The primary beneficiaries are hospice charities. “We have a relationship with hospices across the UK.” The refurbished bikes are sold in charity shops, benefiting local hospices.

So, where does Mark source the cycles? Universities are keen to rid their campus of graduates’ possessions, especially if they’ll be put to a worthy use. Same goes for the police, whose collection of stolen or abandoned bicycles achieves little by collecting dust in the police station!

In addition, bicycle retailers such as major supplier Evans Cycles have a trade-in deal. Bring in your bike to purchase a new one and receive up to £250 trade-in cash, the lion’s share of which goes towards this charitable cause. This way, Mark will collect over 1500 bikes in the course of April and May 2017 alone!

Recently, the recycling has grown into Vacuum Cleaners, or, as they are known on these shores, Hoovers.  “We wanted a product that could enable prisoners to learn a skill that could help with their employment prospects as well as have a profit margin for the charity”, Mark explains.  If a first-hand Dyson costs £350 and you can buy a refurbished one with a six-month warranty for £70-£100 wouldn’t you consider it? The current figure at the workstation refurbishments stands at 200 Hoovers per month.

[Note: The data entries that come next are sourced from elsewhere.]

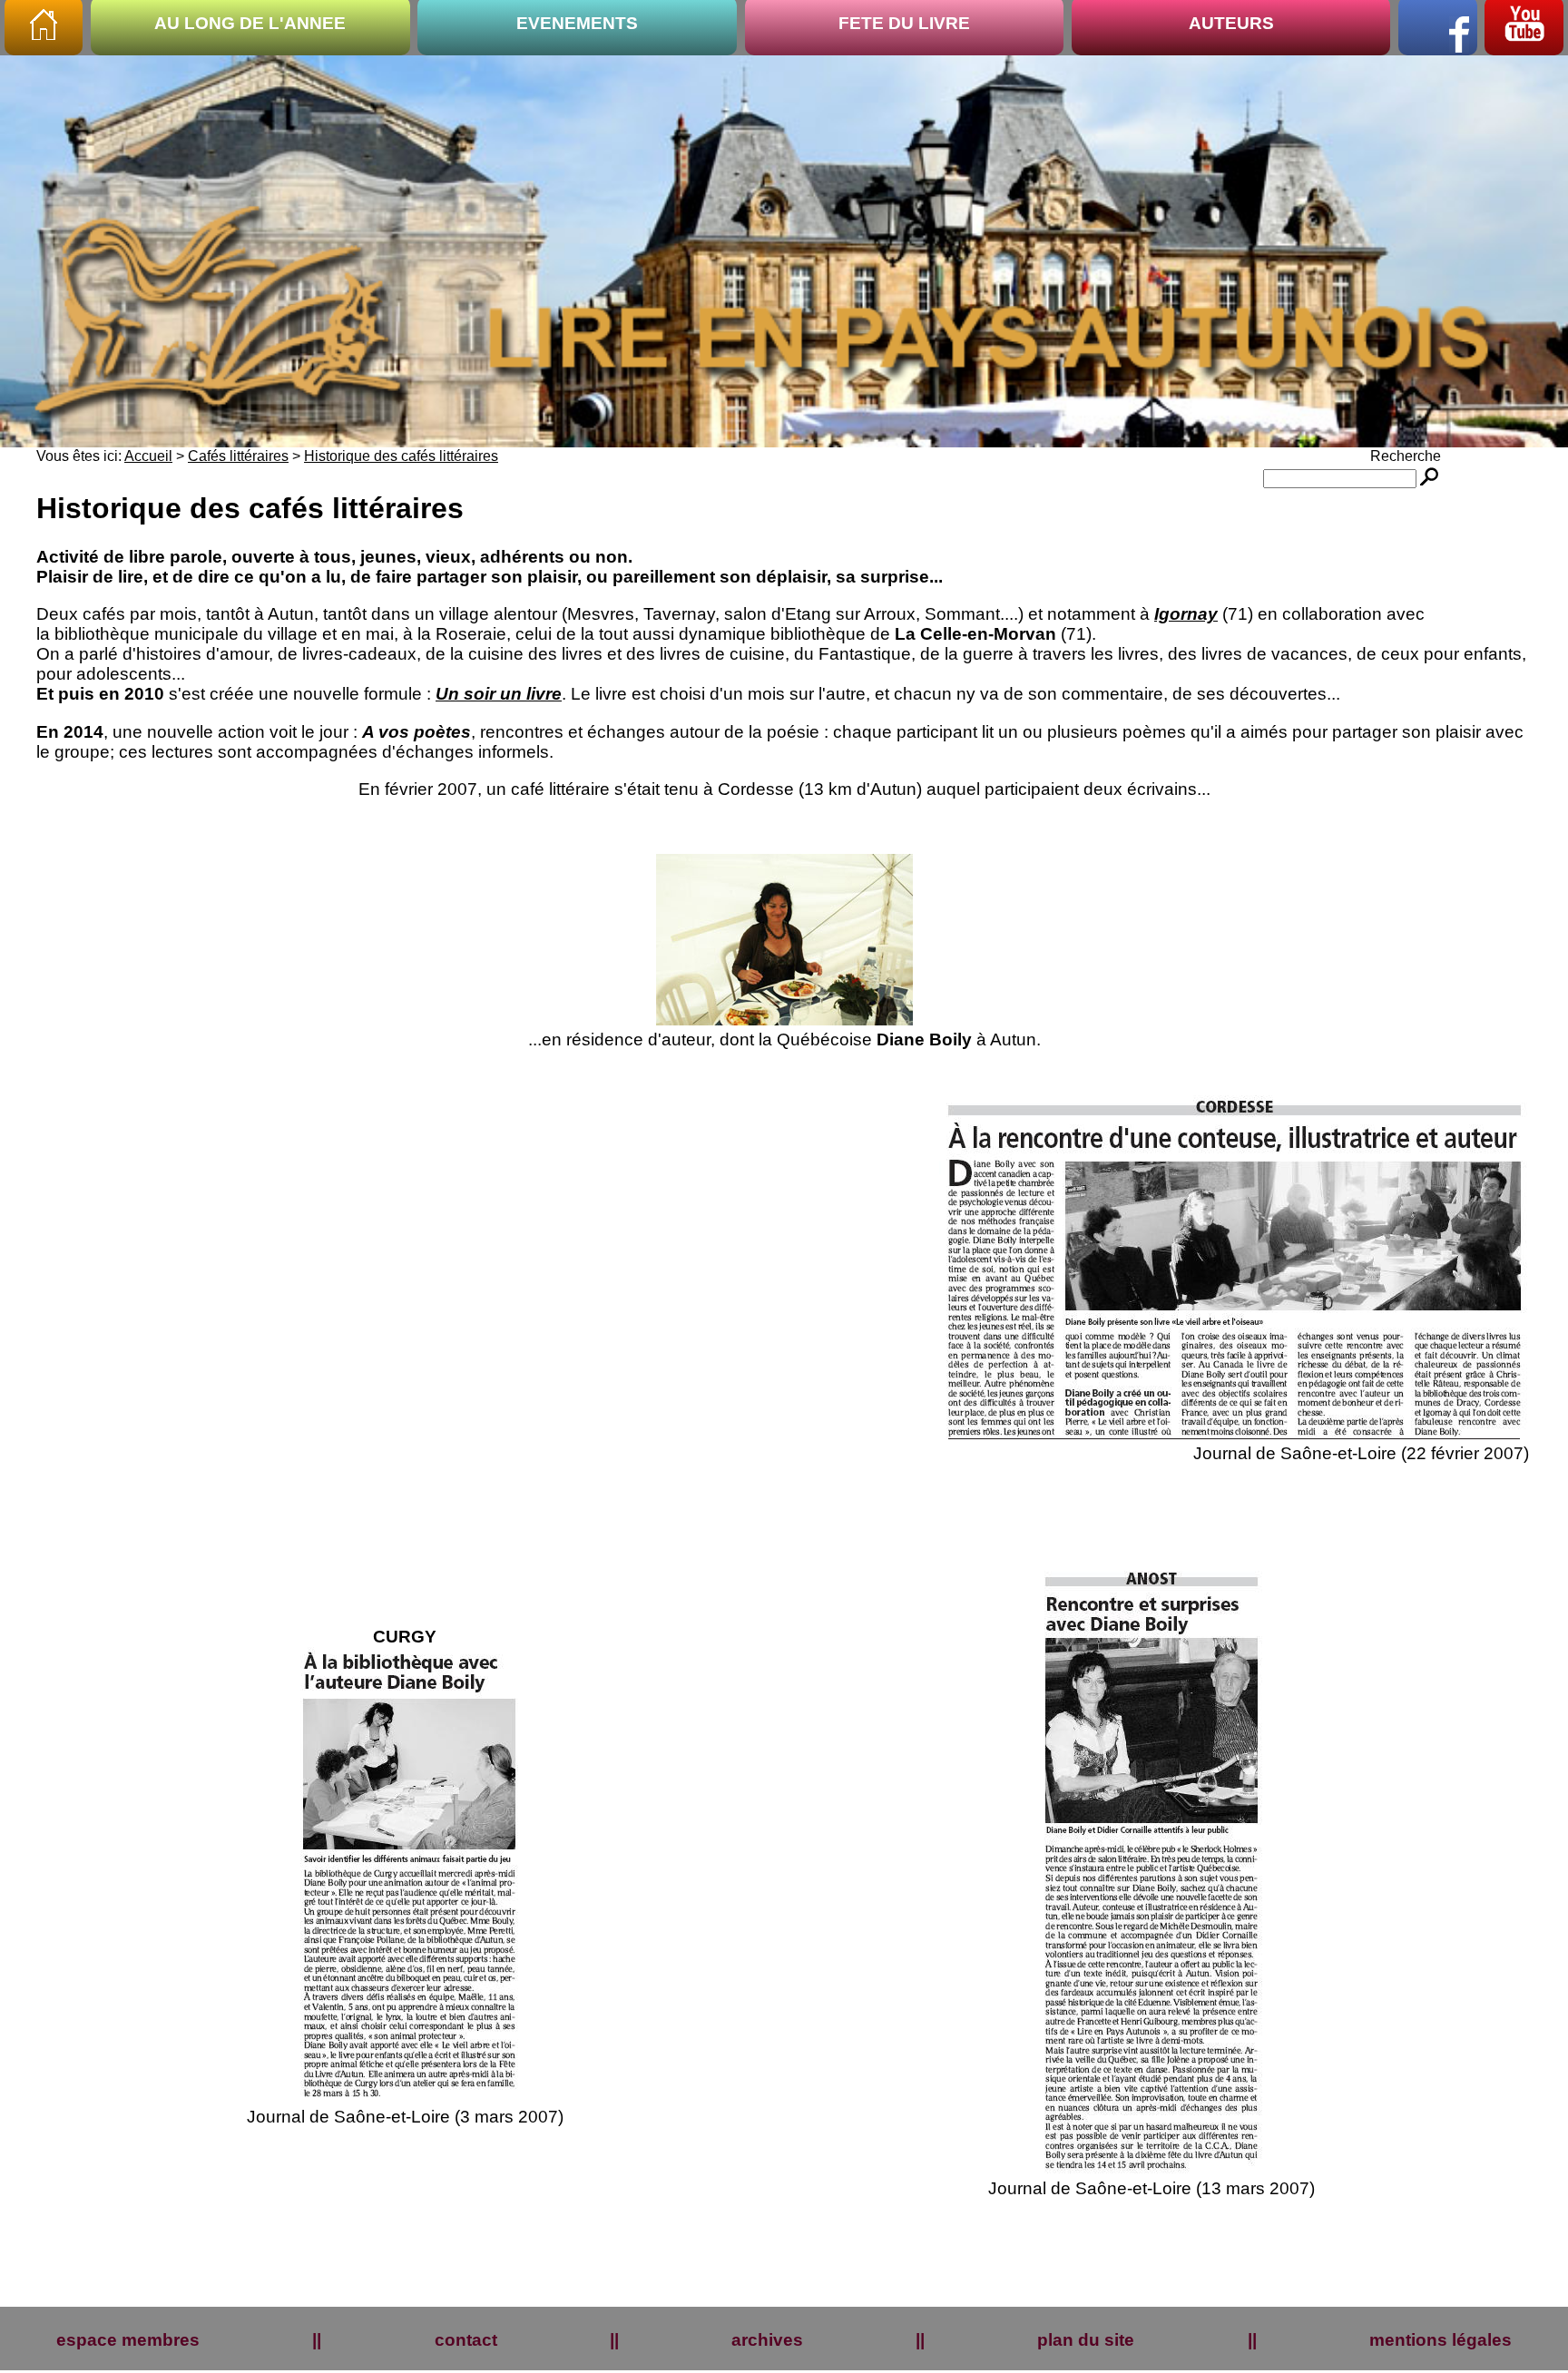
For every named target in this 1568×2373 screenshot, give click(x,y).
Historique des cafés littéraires (401, 456)
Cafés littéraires (238, 456)
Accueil (148, 456)
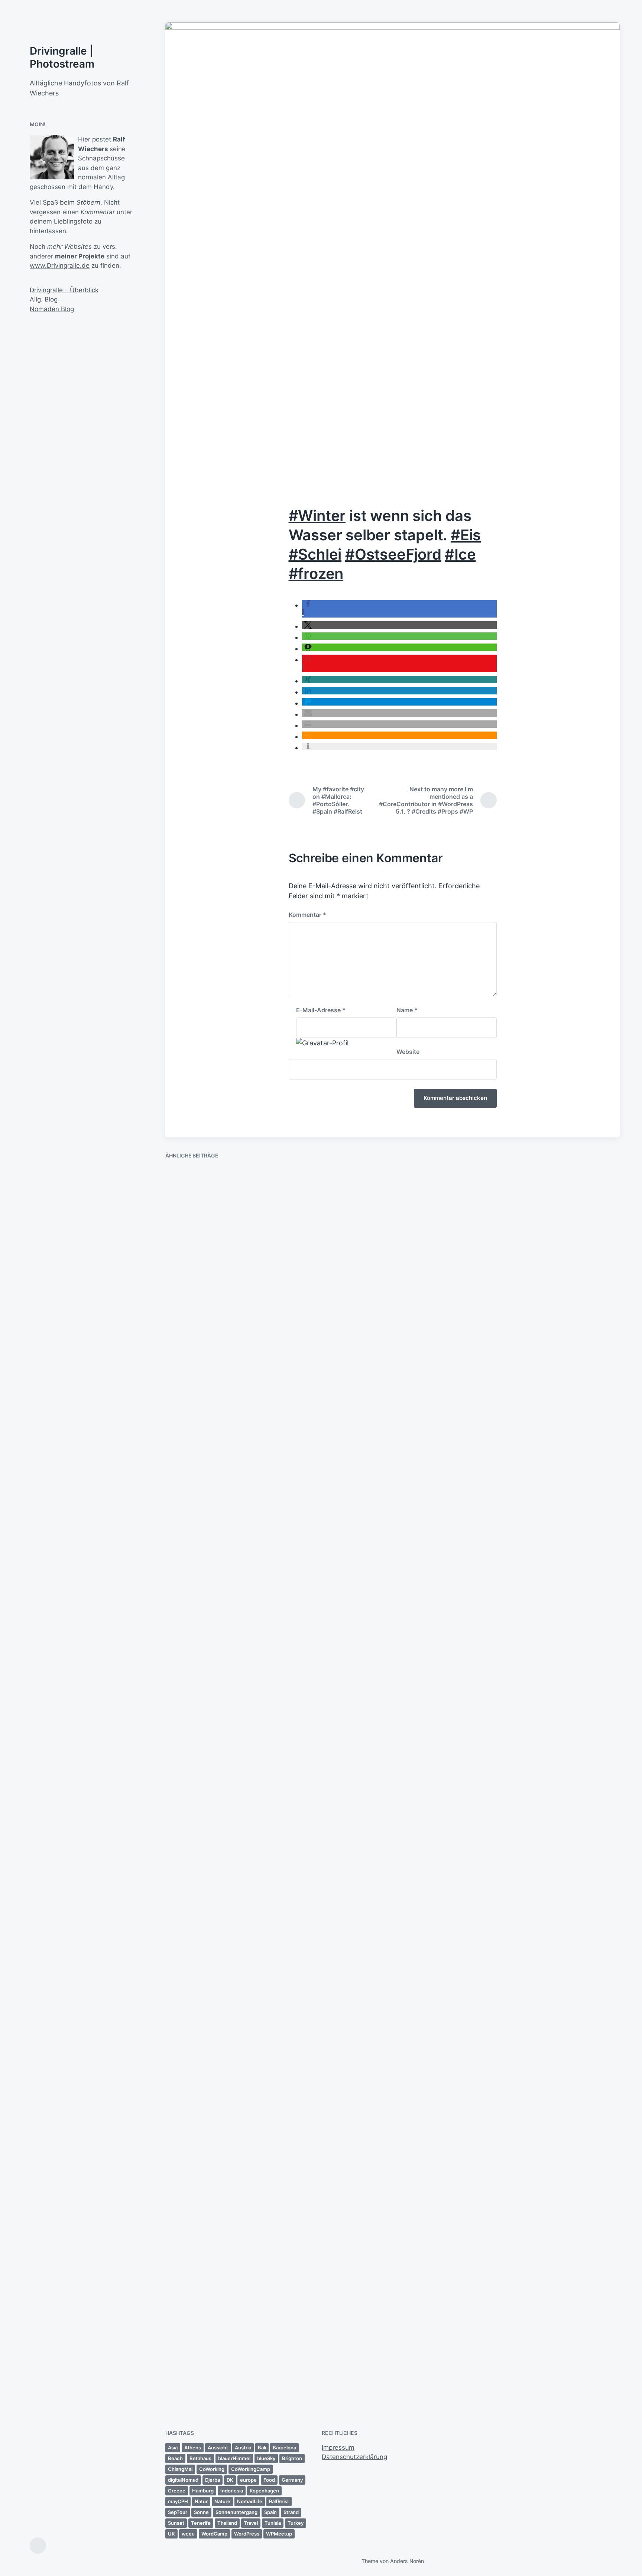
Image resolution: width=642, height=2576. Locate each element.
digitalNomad (183, 2480)
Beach (175, 2458)
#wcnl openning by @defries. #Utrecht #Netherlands (559, 1745)
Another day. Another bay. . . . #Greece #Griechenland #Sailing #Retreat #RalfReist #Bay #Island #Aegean (331, 1300)
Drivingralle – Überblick (64, 290)
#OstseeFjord (393, 554)
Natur (201, 2501)
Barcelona (284, 2447)
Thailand (227, 2523)
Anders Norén (407, 2561)
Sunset (176, 2523)
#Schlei (315, 554)
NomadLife (249, 2501)
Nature (222, 2501)
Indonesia (231, 2491)
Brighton (292, 2458)
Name (407, 1010)
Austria (243, 2447)
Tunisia (273, 2523)
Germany (292, 2480)
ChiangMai (180, 2469)
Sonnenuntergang (236, 2512)
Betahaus (200, 2458)
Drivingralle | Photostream (62, 57)
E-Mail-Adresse (321, 1010)
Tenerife (201, 2523)
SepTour (177, 2512)
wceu (188, 2534)
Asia (173, 2447)
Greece (176, 2491)
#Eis (466, 535)
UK (171, 2534)
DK (230, 2480)
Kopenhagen (264, 2491)
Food (269, 2480)
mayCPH (178, 2501)
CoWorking (211, 2469)
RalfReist (279, 2501)
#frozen (316, 573)
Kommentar (307, 914)
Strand (291, 2512)
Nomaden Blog (52, 309)
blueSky (266, 2458)
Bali (262, 2447)
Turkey (296, 2523)
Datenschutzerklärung (354, 2457)
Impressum (338, 2447)
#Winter (317, 516)
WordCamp (214, 2534)
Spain (270, 2512)
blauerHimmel (234, 2458)
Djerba (212, 2480)
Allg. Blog (44, 299)
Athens (192, 2447)
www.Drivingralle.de (60, 265)
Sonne (201, 2512)
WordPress (246, 2534)
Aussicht (218, 2447)
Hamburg (203, 2491)
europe (248, 2480)
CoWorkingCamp (250, 2469)
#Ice (460, 554)
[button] (399, 625)
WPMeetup (279, 2534)
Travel (251, 2523)
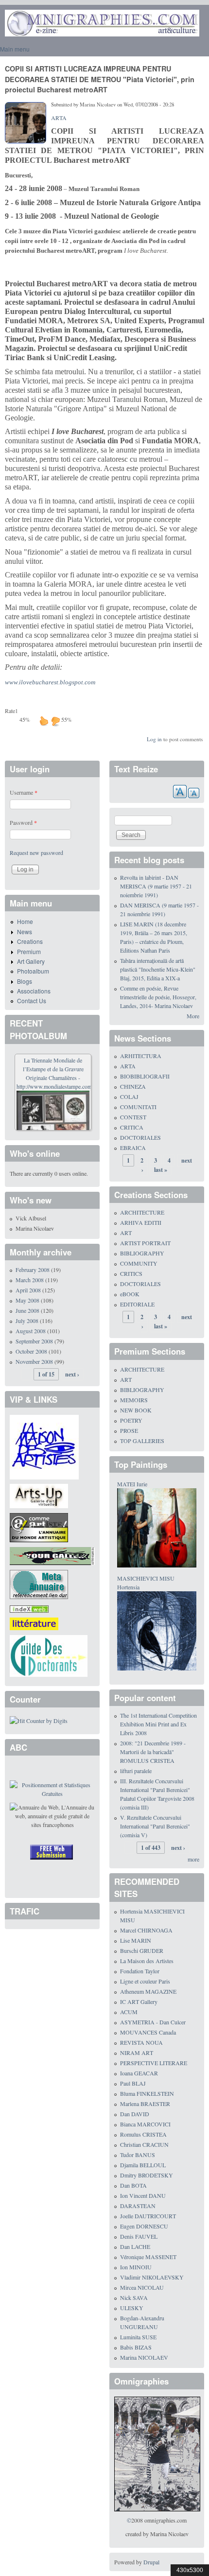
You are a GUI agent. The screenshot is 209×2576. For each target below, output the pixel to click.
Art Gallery (31, 961)
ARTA (59, 118)
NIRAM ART (136, 2052)
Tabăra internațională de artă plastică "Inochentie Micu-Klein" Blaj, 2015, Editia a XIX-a (157, 969)
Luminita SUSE (138, 2337)
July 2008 (27, 1320)
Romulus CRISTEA (143, 2134)
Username (23, 792)
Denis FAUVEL (138, 2236)
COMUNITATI (138, 1107)
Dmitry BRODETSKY (146, 2175)
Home (25, 921)
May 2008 (27, 1300)
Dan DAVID (134, 2114)
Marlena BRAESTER (145, 2103)
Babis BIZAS (136, 2347)
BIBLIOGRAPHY (142, 1253)
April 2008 (28, 1290)
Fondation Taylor (139, 1971)
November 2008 (34, 1361)
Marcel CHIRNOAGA (146, 1930)
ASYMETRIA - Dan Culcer (153, 2022)
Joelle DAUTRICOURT (148, 2216)
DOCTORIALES (140, 1137)
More (193, 1016)
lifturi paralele (136, 1771)
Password (23, 822)
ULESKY (131, 2308)
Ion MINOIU (136, 2267)
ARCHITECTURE (142, 1212)
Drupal (151, 2562)
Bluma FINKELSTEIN (147, 2093)
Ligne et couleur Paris (145, 1981)
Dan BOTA (133, 2185)
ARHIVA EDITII (140, 1222)
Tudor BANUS (137, 2154)
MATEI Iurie (132, 1484)
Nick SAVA (134, 2297)
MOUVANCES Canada (148, 2032)
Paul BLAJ (133, 2083)
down (55, 721)
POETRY (131, 1420)
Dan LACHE (135, 2246)
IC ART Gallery (138, 2001)
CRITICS (131, 1273)
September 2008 (34, 1341)
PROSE (129, 1430)
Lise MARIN (135, 1940)
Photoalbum (33, 971)
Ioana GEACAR (139, 2073)
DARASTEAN (138, 2206)
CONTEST (133, 1117)
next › (72, 1374)
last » (160, 1170)
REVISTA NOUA (141, 2042)
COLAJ (129, 1096)
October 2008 (31, 1351)
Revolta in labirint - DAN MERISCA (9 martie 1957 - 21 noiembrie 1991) (156, 886)
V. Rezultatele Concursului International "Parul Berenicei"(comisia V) (155, 1826)
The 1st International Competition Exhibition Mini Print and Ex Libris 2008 (158, 1724)
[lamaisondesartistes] (44, 1446)
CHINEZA (133, 1086)
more (193, 1859)
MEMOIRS (134, 1400)
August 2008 (31, 1331)
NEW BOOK (136, 1410)
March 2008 (30, 1280)
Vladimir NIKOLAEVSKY (152, 2277)
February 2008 (33, 1269)
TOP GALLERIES (142, 1441)
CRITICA (131, 1127)
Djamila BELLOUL (143, 2165)
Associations (34, 991)
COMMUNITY (138, 1263)
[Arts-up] (39, 1495)
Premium (29, 951)
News (24, 931)
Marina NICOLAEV (144, 2357)
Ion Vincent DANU (143, 2195)
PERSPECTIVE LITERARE (153, 2063)
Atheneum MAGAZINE (148, 1991)
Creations (30, 941)
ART (126, 1232)
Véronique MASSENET (148, 2257)
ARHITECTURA (140, 1056)
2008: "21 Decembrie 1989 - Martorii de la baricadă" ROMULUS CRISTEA (153, 1751)
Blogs (24, 981)
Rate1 (11, 710)
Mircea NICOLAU (142, 2287)
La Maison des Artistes (147, 1961)
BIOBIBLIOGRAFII (145, 1076)
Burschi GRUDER (141, 1950)
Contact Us (31, 1000)
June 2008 (27, 1310)
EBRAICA (133, 1147)
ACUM (129, 2012)
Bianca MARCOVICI (145, 2124)
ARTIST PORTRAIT (145, 1243)
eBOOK (129, 1294)
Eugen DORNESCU (144, 2226)
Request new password (36, 852)
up (44, 721)
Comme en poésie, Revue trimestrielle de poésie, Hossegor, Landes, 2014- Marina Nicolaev (158, 997)
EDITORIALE (137, 1304)
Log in (154, 739)
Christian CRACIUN (144, 2144)
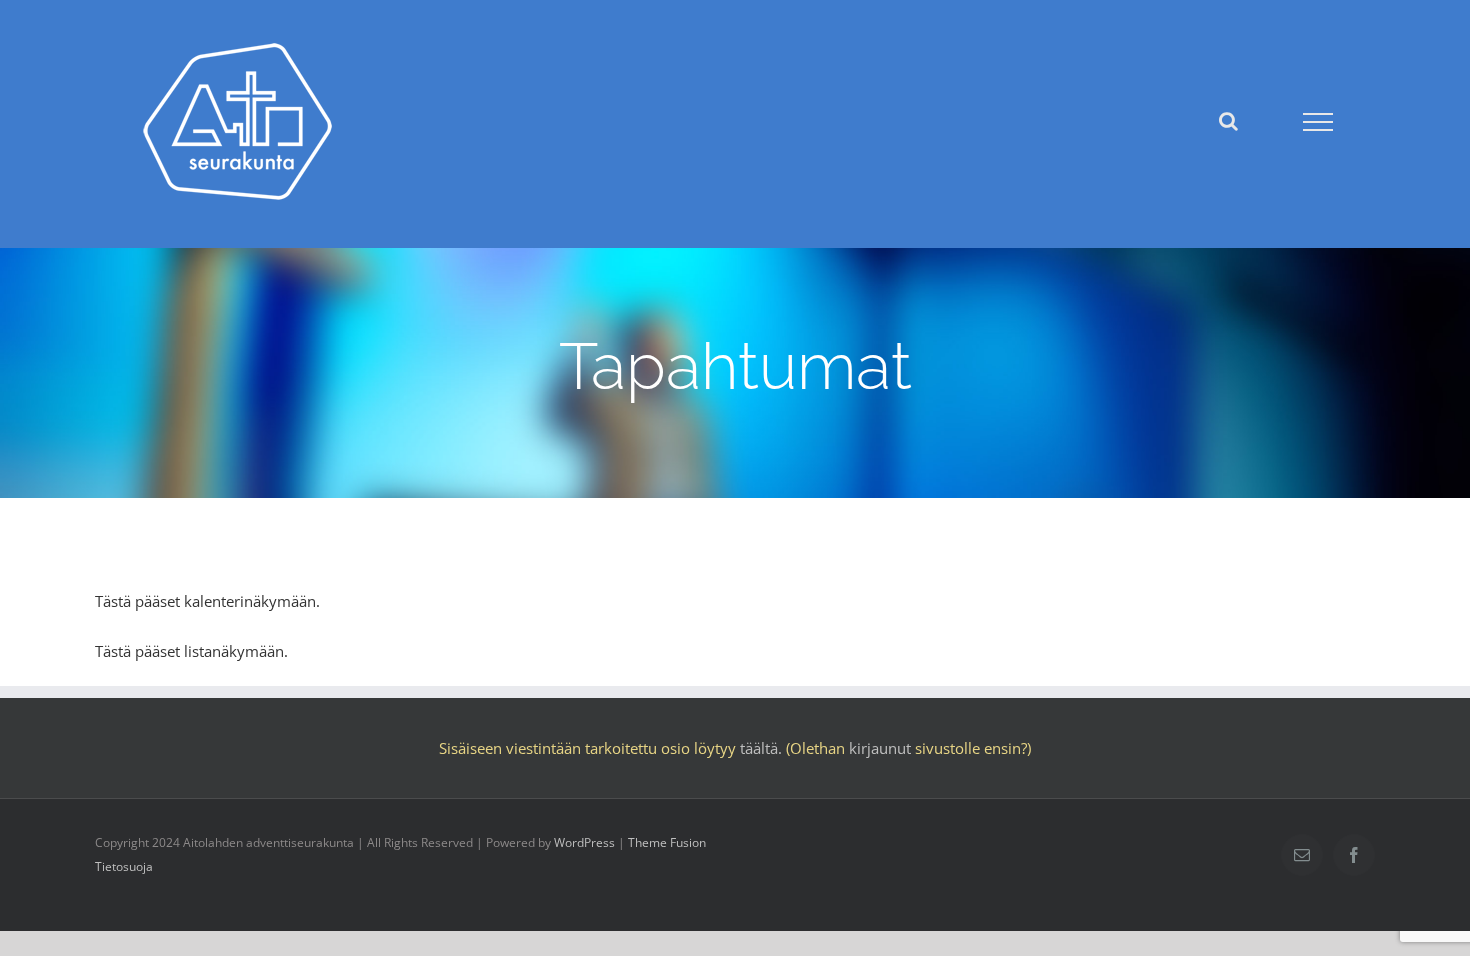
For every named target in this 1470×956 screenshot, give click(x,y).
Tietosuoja (124, 866)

Turning up to the prisons proudly sporting his Kippa and sometimes even his Tzitzit out, Mark enjoys the prisoners’ banter and requests for “bagels with smoked salmon”. “We have workshops in several prisons around the country,” Mark explains. From Coventry to Cardiff, Liverpool to Leicestershire, both police forces and prisoners are grateful for this lease of life granted to the inmates. Instead of menial tasks inmates are more often assigned, each prisoner helps to fix approximately ten bikes a month and, more recently, Dyson’s and Henry’s. “It’s a full morning work from 8:30am to midday, followed by lunch, then back to work till 5pm”.  You see real job satisfaction from some of the prison inmates when they show me how they’ve taken a broken bicycle and totally stripped it down to component parts and rebuilt it using both refurbished parts and new parts, ready for use, plus they are pleased they are giving something back to society as the bicycle or vacuum cleaner will be going to a charity. The prison term is served as usual and the workshops take place on the premises of the prison. However, one great way of ensuring the prisoner will not re-offend and end up behind bars once more, is to help them get on their own two feet by enabling them to have a viable career option upon their release or even set-up a repair business for themselves

“This country is bicycle mad”, Mark explains, “Especially with the weather warming up”.  With quality refurbished adult bicycles starting at £50.00 and childrens at £20.00, this enables all sections of the wider population to gain the social, fun and health benefits of cycling. University students are some of his most frequent beneficiaries of the Recycle your Cycle enterprise.

Recycle your Cycle has come a long way since the “early days“ (i.e. 2015!) when Mark himself used to do the schlepping, transporting the bikes from supplier to the workshops in his own van. Not so today, where a full team of employees ensure the wheels of the bikes keep turning, enabling the disadvantaged to begin their own positive cycle in life.

This is just the start as the plan is to open more prison workshops and to have workshops outside of the prison environment to help disadvantaged groups gain some vocational skills.

We hope that over time this venture will raise significant funds for Hospice and other charities plus have helped some ex-offenders gain employment and not re-offend.

As this venture is now up and running Mark is turning his hand to a new venture, this time commercial around Cybersecurity, hopefully more about that in a few months.